(Set exercise A): Copy out the item coordinate data listing again word for word, starting at the line that contains "You are a computer-use agent." and continuing through the end of the listing.

WHAT HE REALLY WANTS FOR CHRISTMAS



I remember watching my Dad on Christmas morning sitting in a big chair behind us kids, a pile of presents growing larger on the floor beside him. Whereas we'd be tearing the paper off our gifts the moment they touched our fingers, most years he wouldn't even have opened any of his by the time all the presents were handed out.

I used to think this was a ploy to tease us by having unwrapped presents to look forward to once we'd finished unveiling all ours, but now I know the truth - he just knew what he really wanted for Christmas wasn't inside any of those wrappings.

Aussie Daddy Bloggers
Like on our birthday and father's day, women always over think the presents they buy us for Christmas with our beer money because men are, as I’m sure you’re aware, fairly simple creatures. In this household, a typical conversation in the lead up to Christmas will go something like this:

Tracey: “What do you want for Christmas?”

Me: “Sex.”

Tracey, after an exhausted sounding sigh and an unacceptably long pause: “Can I phone a friend?”

Look, we know you're tired and the kids are giving you hell, but we simply want our pound of flesh, or however many pounds you weigh, and the good news is we don't really care about the wrapping. In fact, unwrapped is probably best because bras just slow us down (even at forty-five, they still baffle the hell out of me - if I could invent a bra it would have a pull-string at the front, like a parachute).

The thing is you'll spend a lot less time giving us this particular gift than driving to the shops and searching for something else. You might even enjoy it. We're seriously doing you a favour here. Yes, it's a bit cliche, but we're far more interested in your presence than your presents. 

Speaking of cliches - come Christmas morning, if you insist on us menfolk pulling something out of our stockings instead of yours, you can't go wrong with socks and jocks, right?

Well, actually, you'd be more right than wrong.

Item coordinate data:
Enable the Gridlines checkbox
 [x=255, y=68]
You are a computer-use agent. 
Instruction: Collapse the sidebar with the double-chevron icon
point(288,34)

(Set exercise B): In the Christmas gift post, what does the writer say a bra of his own invention would have at the front?

(Exercise output A):
You are a computer-use agent. 
Instruction: Collapse the sidebar with the double-chevron icon
point(288,34)

(Exercise output B): A pull-string, like a parachute.